Gen 1: Background Modelling (before the age of AI)
Our first video analytics module to detect unattended items uses dual background texture models of the input video frames. The two texture models are updated at different speeds. The slow model contains the average video frame before the item appears. The fast model corresponds to the average frame after the item appears while filtering moving objects such as people and vehicles. Unattended items are located by analyzing the difference between the two models.
The Gen 1 detector had a limited application in sterile zones without frequent lighting changes. It generated too many false alerts in crowded indoor scenes or any outdoor environment.
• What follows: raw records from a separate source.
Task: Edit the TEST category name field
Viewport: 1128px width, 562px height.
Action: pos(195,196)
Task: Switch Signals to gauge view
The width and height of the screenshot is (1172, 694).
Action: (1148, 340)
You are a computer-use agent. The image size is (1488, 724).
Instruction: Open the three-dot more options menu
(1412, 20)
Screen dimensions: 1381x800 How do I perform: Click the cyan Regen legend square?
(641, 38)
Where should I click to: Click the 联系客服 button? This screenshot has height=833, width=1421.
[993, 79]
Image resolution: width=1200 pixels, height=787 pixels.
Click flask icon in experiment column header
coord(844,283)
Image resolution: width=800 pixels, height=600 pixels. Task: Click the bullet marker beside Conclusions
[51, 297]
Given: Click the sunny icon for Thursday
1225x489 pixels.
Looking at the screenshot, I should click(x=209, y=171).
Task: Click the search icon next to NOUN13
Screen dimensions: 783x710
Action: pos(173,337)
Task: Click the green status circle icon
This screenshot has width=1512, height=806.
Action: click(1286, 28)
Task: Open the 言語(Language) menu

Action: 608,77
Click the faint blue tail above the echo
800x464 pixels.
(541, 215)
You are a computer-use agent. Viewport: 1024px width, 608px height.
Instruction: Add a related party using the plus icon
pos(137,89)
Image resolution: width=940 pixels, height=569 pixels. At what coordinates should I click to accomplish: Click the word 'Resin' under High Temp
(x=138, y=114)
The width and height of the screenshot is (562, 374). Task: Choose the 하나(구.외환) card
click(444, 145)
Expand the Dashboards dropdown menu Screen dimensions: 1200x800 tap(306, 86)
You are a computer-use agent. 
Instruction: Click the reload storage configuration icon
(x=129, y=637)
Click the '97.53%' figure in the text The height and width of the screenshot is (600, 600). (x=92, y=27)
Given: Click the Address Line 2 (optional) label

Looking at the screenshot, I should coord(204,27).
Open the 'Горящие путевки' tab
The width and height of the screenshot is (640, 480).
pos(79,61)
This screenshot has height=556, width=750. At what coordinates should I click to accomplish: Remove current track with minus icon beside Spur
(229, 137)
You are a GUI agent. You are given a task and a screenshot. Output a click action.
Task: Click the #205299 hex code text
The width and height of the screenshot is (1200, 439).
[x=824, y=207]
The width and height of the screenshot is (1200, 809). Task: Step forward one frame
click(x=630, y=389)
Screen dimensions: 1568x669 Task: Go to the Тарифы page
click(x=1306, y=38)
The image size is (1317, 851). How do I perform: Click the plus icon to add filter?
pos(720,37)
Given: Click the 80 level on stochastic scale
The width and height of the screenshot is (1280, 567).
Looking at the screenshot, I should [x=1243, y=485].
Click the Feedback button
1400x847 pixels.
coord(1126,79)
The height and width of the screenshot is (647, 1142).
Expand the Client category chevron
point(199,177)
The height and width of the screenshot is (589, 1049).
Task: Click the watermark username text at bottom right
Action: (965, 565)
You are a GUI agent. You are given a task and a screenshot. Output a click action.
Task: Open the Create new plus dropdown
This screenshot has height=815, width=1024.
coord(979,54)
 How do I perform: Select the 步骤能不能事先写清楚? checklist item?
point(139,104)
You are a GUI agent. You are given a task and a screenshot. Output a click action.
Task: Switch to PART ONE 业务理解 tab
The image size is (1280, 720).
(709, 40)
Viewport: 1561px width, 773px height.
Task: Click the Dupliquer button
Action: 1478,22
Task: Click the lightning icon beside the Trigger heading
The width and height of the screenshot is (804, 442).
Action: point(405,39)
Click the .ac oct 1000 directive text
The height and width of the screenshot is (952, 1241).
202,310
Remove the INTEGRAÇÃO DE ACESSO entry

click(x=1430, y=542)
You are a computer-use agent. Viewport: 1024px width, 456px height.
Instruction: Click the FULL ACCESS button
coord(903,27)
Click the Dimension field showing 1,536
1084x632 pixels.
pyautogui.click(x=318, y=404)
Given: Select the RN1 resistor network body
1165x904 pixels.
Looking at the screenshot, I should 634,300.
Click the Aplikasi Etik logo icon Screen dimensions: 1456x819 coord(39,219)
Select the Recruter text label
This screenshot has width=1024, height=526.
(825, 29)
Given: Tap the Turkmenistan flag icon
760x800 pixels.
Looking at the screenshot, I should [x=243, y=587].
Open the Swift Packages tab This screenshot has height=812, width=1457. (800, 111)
Gen 2: Background Modelling with an AI-based Patch Classifier (2018-2019)
Gen 2 introduces a binary classifier based on a convolution neural network (CNN) to analyze the image patches found by the Gen 1 detector. We have trained the CNN using tens of thousands of "target" and "noise" images. As the result, the number of false alerts dropped more than 10 times. However, both Gen 1 and Gen 2 detectors suffer from a variable response time: because of the background model the high-contrast items generate alerts much faster than low-contrast items. It is not possible to guarantee a response period following the item appearance. Also, Gen 1 and Gen 2 background models were not stable in highly crowded scenes, where one can see more people than the floor surface.
Gen 3: Native AI-based Unattended Item Detector (2020 - present)
Our Gen 3 detector uses no background models. It entire video frame is processed by a CNN to detect known items such as bags and boxes without people nearby. We have used hundreds of thousands of images in the training dataset.
The detector may generate individual false alarms on floor signs and rubbish bins, but repeated detections are suppressed.
Unlike Gen 1 and Gen 2, the new detector can operate in a very busy environment and can be adjusted to different response intervals (e.g. 30 seconds). The Gen 3 detector is currently used on a production scale across more than 10 000 cameras in some of the world's largest metros.